Items listed in a dataset:
——

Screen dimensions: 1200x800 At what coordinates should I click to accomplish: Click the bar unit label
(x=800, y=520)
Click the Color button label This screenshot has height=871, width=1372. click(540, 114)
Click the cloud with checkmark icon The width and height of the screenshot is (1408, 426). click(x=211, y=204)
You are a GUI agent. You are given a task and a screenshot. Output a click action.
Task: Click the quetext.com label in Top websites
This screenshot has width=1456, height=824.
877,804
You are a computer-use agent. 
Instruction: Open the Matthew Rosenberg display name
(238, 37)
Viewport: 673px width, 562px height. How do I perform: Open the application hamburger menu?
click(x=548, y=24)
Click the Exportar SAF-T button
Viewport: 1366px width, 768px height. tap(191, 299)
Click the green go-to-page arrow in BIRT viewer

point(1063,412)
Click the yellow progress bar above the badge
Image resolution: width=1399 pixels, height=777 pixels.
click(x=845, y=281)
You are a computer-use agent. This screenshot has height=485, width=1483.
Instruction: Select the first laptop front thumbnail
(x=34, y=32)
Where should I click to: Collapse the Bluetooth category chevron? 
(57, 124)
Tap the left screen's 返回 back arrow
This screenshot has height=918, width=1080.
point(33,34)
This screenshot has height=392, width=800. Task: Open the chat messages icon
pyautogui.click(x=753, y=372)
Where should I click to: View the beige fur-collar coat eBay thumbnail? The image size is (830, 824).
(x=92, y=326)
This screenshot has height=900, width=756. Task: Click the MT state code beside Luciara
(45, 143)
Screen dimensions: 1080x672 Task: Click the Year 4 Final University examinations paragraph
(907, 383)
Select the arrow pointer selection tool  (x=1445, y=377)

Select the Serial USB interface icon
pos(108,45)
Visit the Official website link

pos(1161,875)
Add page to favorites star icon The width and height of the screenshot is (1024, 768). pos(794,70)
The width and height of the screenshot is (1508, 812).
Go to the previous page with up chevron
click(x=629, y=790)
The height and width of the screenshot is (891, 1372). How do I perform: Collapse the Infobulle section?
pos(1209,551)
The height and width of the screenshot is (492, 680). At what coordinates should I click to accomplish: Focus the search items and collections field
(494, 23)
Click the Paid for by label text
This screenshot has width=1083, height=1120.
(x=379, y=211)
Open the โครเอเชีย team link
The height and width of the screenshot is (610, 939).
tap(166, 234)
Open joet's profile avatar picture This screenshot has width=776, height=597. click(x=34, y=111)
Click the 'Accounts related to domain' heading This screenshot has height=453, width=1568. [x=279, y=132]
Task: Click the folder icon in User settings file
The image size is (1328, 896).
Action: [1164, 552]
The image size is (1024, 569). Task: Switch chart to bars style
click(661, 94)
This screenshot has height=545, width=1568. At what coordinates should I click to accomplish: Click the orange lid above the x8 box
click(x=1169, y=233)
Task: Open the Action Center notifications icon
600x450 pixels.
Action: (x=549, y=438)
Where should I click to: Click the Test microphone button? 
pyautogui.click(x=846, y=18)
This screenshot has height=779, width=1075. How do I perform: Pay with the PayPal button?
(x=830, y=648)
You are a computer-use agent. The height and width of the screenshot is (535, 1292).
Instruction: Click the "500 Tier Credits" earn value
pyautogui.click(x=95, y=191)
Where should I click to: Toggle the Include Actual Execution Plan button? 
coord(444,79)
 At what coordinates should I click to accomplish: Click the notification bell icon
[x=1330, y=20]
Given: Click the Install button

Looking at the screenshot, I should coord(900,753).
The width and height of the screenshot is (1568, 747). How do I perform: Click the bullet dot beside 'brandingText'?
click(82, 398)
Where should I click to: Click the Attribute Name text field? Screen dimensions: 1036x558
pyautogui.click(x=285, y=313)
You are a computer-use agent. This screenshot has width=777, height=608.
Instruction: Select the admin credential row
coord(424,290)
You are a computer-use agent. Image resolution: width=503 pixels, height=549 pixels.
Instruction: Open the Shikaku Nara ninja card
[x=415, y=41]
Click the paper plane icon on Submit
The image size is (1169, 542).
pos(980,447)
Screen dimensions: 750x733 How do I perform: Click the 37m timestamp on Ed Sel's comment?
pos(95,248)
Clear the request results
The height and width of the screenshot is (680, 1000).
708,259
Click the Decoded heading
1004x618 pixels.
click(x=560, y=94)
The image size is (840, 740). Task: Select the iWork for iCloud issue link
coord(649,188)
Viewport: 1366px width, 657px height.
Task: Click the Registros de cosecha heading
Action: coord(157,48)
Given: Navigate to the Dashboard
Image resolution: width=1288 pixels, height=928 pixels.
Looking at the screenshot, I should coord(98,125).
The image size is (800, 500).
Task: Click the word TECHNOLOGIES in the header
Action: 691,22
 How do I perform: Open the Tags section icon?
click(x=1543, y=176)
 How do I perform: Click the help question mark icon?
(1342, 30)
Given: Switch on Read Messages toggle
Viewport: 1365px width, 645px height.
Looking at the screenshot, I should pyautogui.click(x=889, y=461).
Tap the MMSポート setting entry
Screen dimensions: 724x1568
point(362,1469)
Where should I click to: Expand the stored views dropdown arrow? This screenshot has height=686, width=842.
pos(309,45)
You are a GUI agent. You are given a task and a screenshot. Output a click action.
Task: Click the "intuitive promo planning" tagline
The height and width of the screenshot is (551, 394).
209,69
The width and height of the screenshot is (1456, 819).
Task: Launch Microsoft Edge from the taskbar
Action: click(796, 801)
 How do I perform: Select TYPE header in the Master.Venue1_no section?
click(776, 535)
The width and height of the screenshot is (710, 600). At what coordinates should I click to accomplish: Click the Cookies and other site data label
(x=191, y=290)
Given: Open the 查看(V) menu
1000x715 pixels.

——

_Task requirements_:
Write out the records that come before this line, copying each line as it stands.

_Answer below_:
Screen dimensions: 1200x800 At what coordinates should I click to accomplish: Click the bar unit label
(x=800, y=520)
Click the Color button label This screenshot has height=871, width=1372. click(540, 114)
Click the cloud with checkmark icon The width and height of the screenshot is (1408, 426). click(x=211, y=204)
You are a GUI agent. You are given a task and a screenshot. Output a click action.
Task: Click the quetext.com label in Top websites
This screenshot has width=1456, height=824.
877,804
You are a computer-use agent. 
Instruction: Open the Matthew Rosenberg display name
(238, 37)
Viewport: 673px width, 562px height. How do I perform: Open the application hamburger menu?
click(x=548, y=24)
Click the Exportar SAF-T button
Viewport: 1366px width, 768px height. tap(191, 299)
Click the green go-to-page arrow in BIRT viewer

point(1063,412)
Click the yellow progress bar above the badge
Image resolution: width=1399 pixels, height=777 pixels.
click(x=845, y=281)
You are a computer-use agent. This screenshot has height=485, width=1483.
Instruction: Select the first laptop front thumbnail
(x=34, y=32)
Where should I click to: Collapse the Bluetooth category chevron? 
(57, 124)
Tap the left screen's 返回 back arrow
This screenshot has height=918, width=1080.
point(33,34)
This screenshot has height=392, width=800. Task: Open the chat messages icon
pyautogui.click(x=753, y=372)
Where should I click to: View the beige fur-collar coat eBay thumbnail? The image size is (830, 824).
(x=92, y=326)
This screenshot has height=900, width=756. Task: Click the MT state code beside Luciara
(45, 143)
Screen dimensions: 1080x672 Task: Click the Year 4 Final University examinations paragraph
(907, 383)
Select the arrow pointer selection tool  (x=1445, y=377)

Select the Serial USB interface icon
pos(108,45)
Visit the Official website link

pos(1161,875)
Add page to favorites star icon The width and height of the screenshot is (1024, 768). pos(794,70)
The width and height of the screenshot is (1508, 812).
Go to the previous page with up chevron
click(x=629, y=790)
The height and width of the screenshot is (891, 1372). How do I perform: Collapse the Infobulle section?
pos(1209,551)
The height and width of the screenshot is (492, 680). At what coordinates should I click to accomplish: Focus the search items and collections field
(494, 23)
Click the Paid for by label text
This screenshot has width=1083, height=1120.
(x=379, y=211)
Open the โครเอเชีย team link
The height and width of the screenshot is (610, 939).
tap(166, 234)
Open joet's profile avatar picture This screenshot has width=776, height=597. click(x=34, y=111)
Click the 'Accounts related to domain' heading This screenshot has height=453, width=1568. [x=279, y=132]
Task: Click the folder icon in User settings file
The image size is (1328, 896).
Action: [1164, 552]
The image size is (1024, 569). Task: Switch chart to bars style
click(661, 94)
This screenshot has height=545, width=1568. At what coordinates should I click to accomplish: Click the orange lid above the x8 box
click(x=1169, y=233)
Task: Open the Action Center notifications icon
600x450 pixels.
Action: (x=549, y=438)
Where should I click to: Click the Test microphone button? 
pyautogui.click(x=846, y=18)
This screenshot has height=779, width=1075. How do I perform: Pay with the PayPal button?
(x=830, y=648)
You are a computer-use agent. The height and width of the screenshot is (535, 1292).
Instruction: Click the "500 Tier Credits" earn value
pyautogui.click(x=95, y=191)
Where should I click to: Toggle the Include Actual Execution Plan button? 
coord(444,79)
 At what coordinates should I click to accomplish: Click the notification bell icon
[x=1330, y=20]
Given: Click the Install button

Looking at the screenshot, I should coord(900,753).
The width and height of the screenshot is (1568, 747). How do I perform: Click the bullet dot beside 'brandingText'?
click(82, 398)
Where should I click to: Click the Attribute Name text field? Screen dimensions: 1036x558
pyautogui.click(x=285, y=313)
You are a computer-use agent. This screenshot has width=777, height=608.
Instruction: Select the admin credential row
coord(424,290)
You are a computer-use agent. Image resolution: width=503 pixels, height=549 pixels.
Instruction: Open the Shikaku Nara ninja card
[x=415, y=41]
Click the paper plane icon on Submit
The image size is (1169, 542).
pos(980,447)
Screen dimensions: 750x733 How do I perform: Click the 37m timestamp on Ed Sel's comment?
pos(95,248)
Clear the request results
The height and width of the screenshot is (680, 1000).
708,259
Click the Decoded heading
1004x618 pixels.
click(x=560, y=94)
The image size is (840, 740). Task: Select the iWork for iCloud issue link
coord(649,188)
Viewport: 1366px width, 657px height.
Task: Click the Registros de cosecha heading
Action: coord(157,48)
Given: Navigate to the Dashboard
Image resolution: width=1288 pixels, height=928 pixels.
Looking at the screenshot, I should coord(98,125).
The image size is (800, 500).
Task: Click the word TECHNOLOGIES in the header
Action: 691,22
 How do I perform: Open the Tags section icon?
click(x=1543, y=176)
 How do I perform: Click the help question mark icon?
(1342, 30)
Given: Switch on Read Messages toggle
Viewport: 1365px width, 645px height.
Looking at the screenshot, I should pyautogui.click(x=889, y=461).
Tap the MMSポート setting entry
Screen dimensions: 724x1568
point(362,1469)
Where should I click to: Expand the stored views dropdown arrow? This screenshot has height=686, width=842.
pos(309,45)
You are a GUI agent. You are given a task and a screenshot. Output a click action.
Task: Click the "intuitive promo planning" tagline
The height and width of the screenshot is (551, 394).
209,69
The width and height of the screenshot is (1456, 819).
Task: Launch Microsoft Edge from the taskbar
Action: click(796, 801)
 How do I perform: Select TYPE header in the Master.Venue1_no section?
click(776, 535)
The width and height of the screenshot is (710, 600). At what coordinates should I click to accomplish: Click the Cookies and other site data label
(x=191, y=290)
Given: Open the 查看(V) menu
1000x715 pixels.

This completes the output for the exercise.